Current Atlanta Public Schools policy states that students shall not be subjected to discrimination or harassment because of the student's gender identity or expression. However, that board policy does not directly address transgender students' use of restrooms and locker rooms.
Atlanta superintendent Meria Carstarphen said she plans to review the new guidance and see if any changes are needed. But she said she welcomed the guidance.
“The guidance I think feels more right because schools have struggled with this,” she said. “Just having a good baseline of guidance that is supported by the Department of Justice takes a lot of questions out of people’s minds and we can serve students better.”
Starting last year, the district began staff sensitivity and awareness training on how to be supportive of diverse students, including diversity of gender identity, she said.
Currently, individual Atlanta schools generally approach students with changing gender identities on an individual basis, Carstarphen said. If a family brings a student’s circumstances to a school’s attention, school staff may develop a plan to support the student. That could include allowing the student to use the shared restroom of his or her choice, a single-user restroom or a staff restroom.
“The way we approach it is that every student and every family has their own circumstance,” she said.

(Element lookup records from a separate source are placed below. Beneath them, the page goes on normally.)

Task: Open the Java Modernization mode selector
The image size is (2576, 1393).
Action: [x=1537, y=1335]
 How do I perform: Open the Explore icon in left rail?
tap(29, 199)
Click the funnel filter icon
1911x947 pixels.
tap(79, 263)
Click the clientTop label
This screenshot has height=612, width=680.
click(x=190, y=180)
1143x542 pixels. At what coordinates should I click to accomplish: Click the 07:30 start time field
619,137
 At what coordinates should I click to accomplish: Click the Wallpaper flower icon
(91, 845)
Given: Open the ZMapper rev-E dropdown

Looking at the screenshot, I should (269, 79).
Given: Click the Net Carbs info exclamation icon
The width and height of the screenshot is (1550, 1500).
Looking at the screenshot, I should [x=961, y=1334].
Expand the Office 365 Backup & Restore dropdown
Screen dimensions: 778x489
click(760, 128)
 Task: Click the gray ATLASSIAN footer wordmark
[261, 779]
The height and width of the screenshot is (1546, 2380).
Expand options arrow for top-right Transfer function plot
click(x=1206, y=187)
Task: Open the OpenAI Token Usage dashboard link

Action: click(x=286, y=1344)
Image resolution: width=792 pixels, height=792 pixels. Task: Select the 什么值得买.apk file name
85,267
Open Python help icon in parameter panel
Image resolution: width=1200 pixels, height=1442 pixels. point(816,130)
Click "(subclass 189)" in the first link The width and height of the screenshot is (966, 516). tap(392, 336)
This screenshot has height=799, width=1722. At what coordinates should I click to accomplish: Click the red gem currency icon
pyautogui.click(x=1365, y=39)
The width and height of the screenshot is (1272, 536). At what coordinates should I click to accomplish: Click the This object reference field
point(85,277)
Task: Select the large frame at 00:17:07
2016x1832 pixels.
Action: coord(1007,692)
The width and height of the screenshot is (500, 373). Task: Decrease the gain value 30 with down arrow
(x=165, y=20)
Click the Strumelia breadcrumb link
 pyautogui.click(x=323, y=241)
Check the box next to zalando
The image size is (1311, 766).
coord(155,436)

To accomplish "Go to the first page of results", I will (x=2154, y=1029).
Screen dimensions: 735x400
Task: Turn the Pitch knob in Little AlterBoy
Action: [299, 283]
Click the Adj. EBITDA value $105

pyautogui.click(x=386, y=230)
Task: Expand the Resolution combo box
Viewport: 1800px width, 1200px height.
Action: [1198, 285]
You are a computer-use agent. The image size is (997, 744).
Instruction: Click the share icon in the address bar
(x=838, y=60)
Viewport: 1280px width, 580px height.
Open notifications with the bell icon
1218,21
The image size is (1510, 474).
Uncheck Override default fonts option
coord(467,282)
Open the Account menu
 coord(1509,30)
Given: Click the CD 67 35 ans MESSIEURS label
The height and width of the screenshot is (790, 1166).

Today's joint U.S. Department of Justice and U.S. Department of Education letter reads, "A school may provide separate facilities on the basis of sex, but must allow transgender students access to such facilities consistent with their gender identity. A school may not require transgender students to use facilities inconsistent with their gender identity or to use individual-user facilities when other students are not required to do so. A school may, however, make individual-user options available to all students who voluntarily seek additional privacy,"
The letter also addresses single-sex schools, stating they are permitted to set their own sex-based admissions policies. Atlanta currently has an all-boys school and an all-girls school.
The directive is not a federal law. But schools that do not follow the directive could face lawsuits or a loss of federal funding.